83. Het aangaan en ondertekenen van overeenkomsten zoals bedoeld in artikel 13.3c, lid 1, Ow.

 

Voorkeursrecht en onteigening

84. Kennisgeving en terinzagelegging voorkeursrechtbeschikking, artikel 16.32b Ow.

85. Mededeling van intrekking of vervallen voorkeursrecht of van vernietiging voorkeursrechtbeschikking, artikel 9.5 lid 3 Ow.

86. Bevestiging ontvangst uitnodiging tot onderhandeling over vervreemding, Artikel 9.12 lid 1 Ow.

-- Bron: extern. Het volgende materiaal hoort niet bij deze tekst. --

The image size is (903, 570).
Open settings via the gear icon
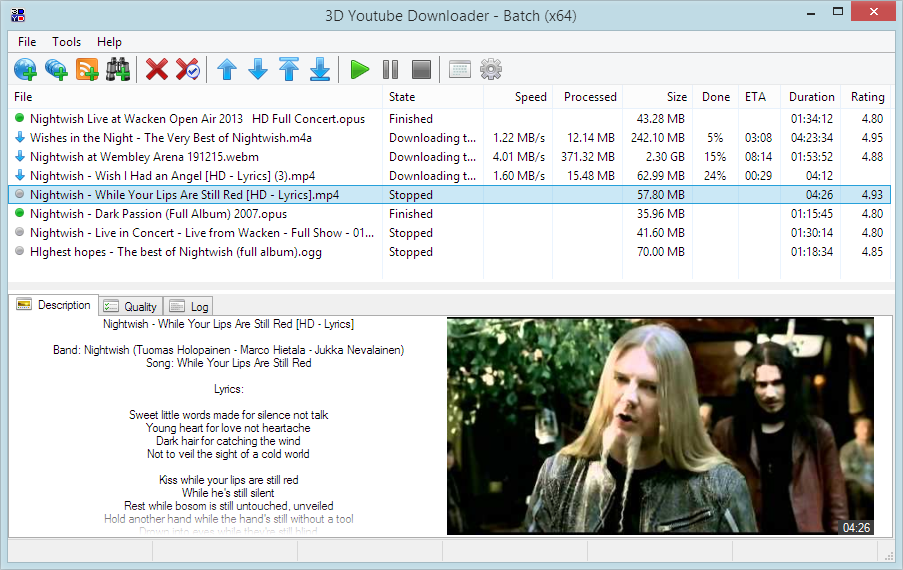[x=491, y=69]
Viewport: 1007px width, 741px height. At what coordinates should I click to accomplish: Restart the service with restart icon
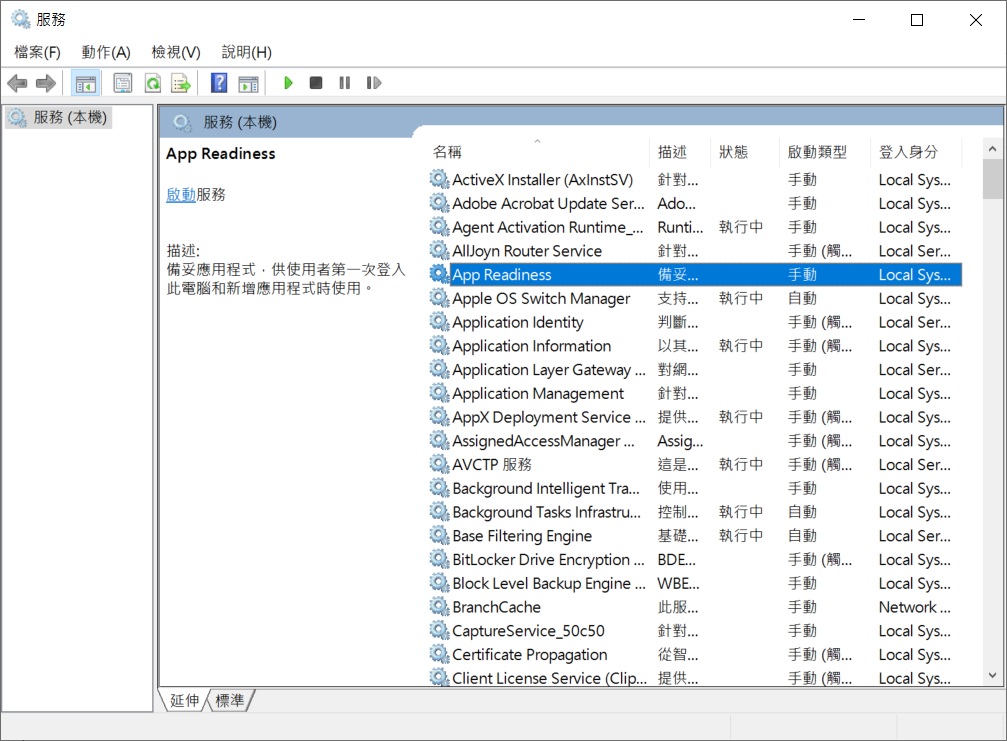coord(374,83)
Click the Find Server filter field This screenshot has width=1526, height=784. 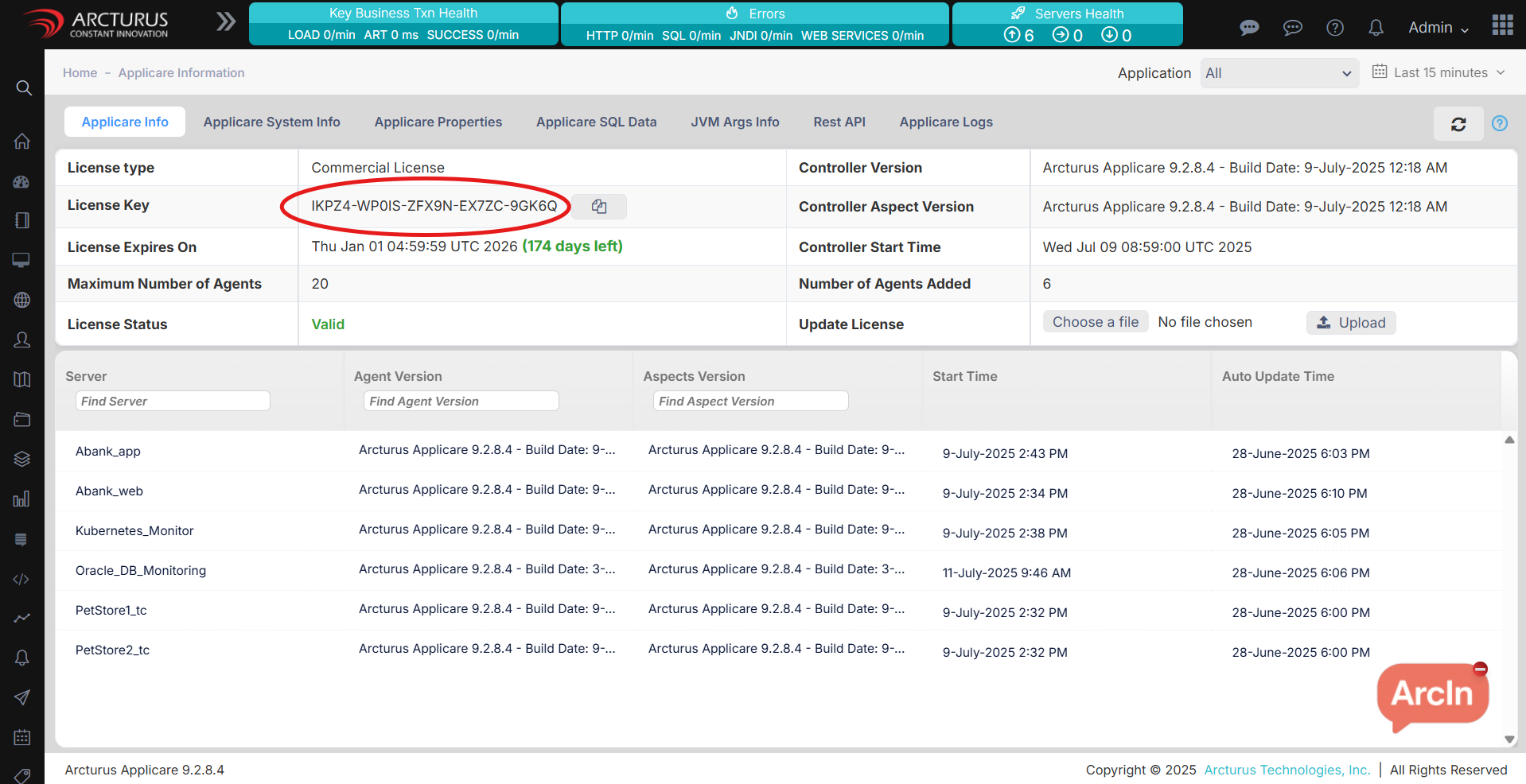(173, 402)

87. Besluit over bereidheid tot verkrijging, artikel 9.13 Ow.

88. Toelichten belangen gemeente bij gerechtelijke procedure tot overdracht van het goed, artikel 9.18 Ow.

89. Inroepen nietigheid van rechtshandelingen in strijd met voorkeursrecht, artikel 9.22 Ow en artikel 160 lid 1 Gemeentewet.

90. Betaling voorlopige of vastgestelde schadeloosstelling, artikel 15.43 en 15.45 Ow.

91. Voorbereiden bekrachtigingsprocedure onteigeningsbeschikking, artikel 16.93 Ow.

 

DSO

92. Elektronisch bekendmaken en geconsolideerd bijhouden van omgevingsdocumenten; Integraal elektronisch mededelen van ontwerpen van omgevingsdocumenten, artikel 6 Bekendmakingswet, artikel 19 Bekendmakingswet en artikel 3:11 Awb.

93. Verstrekken van gegevens (statusinformatie) over omgevingsdocumenten aan het Kadaster, artikel 14.5, aanhef en onder a, Ob.

94. Beschikbaar stellen van informatie voor het elektronisch formulier in het Digitaal Stelsel Omgevingswet, Artikel 14.2, lid 3 Ob.

 

Toezicht en handhaving

95. Handhavende bevoegdheden, waaronder het opleggen van een last onder bestuursdwang, alsmede het toepassen van bestuursdwang, het opleggen van een last onder dwangsom, het opleggen van een bestuurlijke boeten voor zover benoemd in bijzondere wetten en regelingen, artikel 125 Gemeentewet en Hoofdstuk 18 Ow.

96. Aanwijzen van toezichthouders en uitgeven van een legitimatiebewijs aan de toezichthouder, artikelen 5:11 en 5:12 Awb en artikel 18.6, lid 1 Ow.